All of lore.kernel.org
 help / color / mirror / Atom feed
From: Nick Piggin <npiggin@suse.de>
To: Linus Torvalds <torvalds@linux-foundation.org>
Cc: Al Viro <viro@zeniv.linux.org.uk>, linux-fsdevel@vger.kernel.org
Subject: Re: [patch] fs: fix superblock iteration race
Date: Sat, 12 Jun 2010 13:57:52 +1000	[thread overview]
Message-ID: <20100612035751.GG16436@laptop> (raw)
In-Reply-To: <AANLkTilJ748JdsfCTOrMcdkwWjB3HhA1mmhfETc1kyzL@mail.gmail.com>

On Fri, Jun 11, 2010 at 09:06:01AM -0700, Linus Torvalds wrote:
> On Fri, Jun 11, 2010 at 7:50 AM, Nick Piggin <npiggin@suse.de> wrote:
> > Not sure if this is really the _cleanest_ way to fix it.

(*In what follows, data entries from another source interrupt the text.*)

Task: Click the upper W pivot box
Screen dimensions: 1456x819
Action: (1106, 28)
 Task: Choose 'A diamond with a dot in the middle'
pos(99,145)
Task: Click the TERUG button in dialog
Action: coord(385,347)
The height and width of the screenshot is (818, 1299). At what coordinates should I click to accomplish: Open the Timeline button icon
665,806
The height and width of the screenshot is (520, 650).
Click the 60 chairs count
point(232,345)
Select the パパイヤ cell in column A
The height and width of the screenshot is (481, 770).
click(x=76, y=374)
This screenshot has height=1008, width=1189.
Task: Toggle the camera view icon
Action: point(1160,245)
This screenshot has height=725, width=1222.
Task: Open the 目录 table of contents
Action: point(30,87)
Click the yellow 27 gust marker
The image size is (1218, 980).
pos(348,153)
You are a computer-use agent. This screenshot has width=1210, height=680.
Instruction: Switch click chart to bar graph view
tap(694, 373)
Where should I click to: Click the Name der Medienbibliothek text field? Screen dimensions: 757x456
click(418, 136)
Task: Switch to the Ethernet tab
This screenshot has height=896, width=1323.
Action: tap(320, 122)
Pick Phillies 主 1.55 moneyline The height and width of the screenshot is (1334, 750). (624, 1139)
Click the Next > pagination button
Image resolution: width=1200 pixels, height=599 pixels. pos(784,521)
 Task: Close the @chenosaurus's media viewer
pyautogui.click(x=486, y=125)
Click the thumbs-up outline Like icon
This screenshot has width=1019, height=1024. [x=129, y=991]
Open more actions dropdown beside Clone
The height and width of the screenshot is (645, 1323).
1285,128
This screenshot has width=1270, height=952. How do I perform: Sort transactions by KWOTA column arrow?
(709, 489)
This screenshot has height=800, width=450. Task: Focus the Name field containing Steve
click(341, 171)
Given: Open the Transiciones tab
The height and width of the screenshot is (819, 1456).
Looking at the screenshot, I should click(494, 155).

But open coding
> > the list walking is a bit annoying too. And I couldn't see any real way to
> > make the list macro safe. Better ideas?
> 
> I really think we should open-code the list walking instead. You
> basically already are doing that, and in a very non-obvious way too
> (ie you are mixing the non-open-coded list walker with also explicitly
> playing with the internal variable for that magic walker.
> 
> So I would get rid of the 'list_for_each_entry_safe' entirely, and
> replace it with something like
> 
>    struct list_head *list;
> 
>    spin_lock(&sb_lock);
>    list = super_blocks->next;
>    while (list != &super_blocks) {
>       struct super_block *sb = list_entry(next, struct super_block, s_list);
>       list = list->next;
> 
>       if (list_empty(&sb->s_instances))
>          continue;
> 
>       if (!sb->s_nr_dentry_unused)
>          continue;
> 
>       sb->s_count++;
>       spin_unlock(&sb_lock);
> 
>       .... whatever ...
> 
>       spin_lock(&sb_lock);
>       /* We dropped the lock, need to re-load the next list entry */
>       list = sb->s_list.next;
>       __put_super(sb);
>    }
> 
> which isn't that much more complicated, now is it? Sure, it's
> open-coded, but at least it doesn't play games. And being open-coded,
> it's a lot more honest about the issue. Maybe even add a comment
> saying "we can't use the list_for_each[_safe]() macro, because we
> don't hold the lock and we're not the only ones that may delete
> things" explaining _why_ it's open-coded.
> 
> I dunno. Maybe Al disagrees. I just don't like using the "simple
> helpers" and then changing subtly how they work by knowing their
> internals.

Something like this
--

list_for_each_entry_safe is not suitable to protect against concurrent
modification of the list. 6754af6 introduced a race in sb walking.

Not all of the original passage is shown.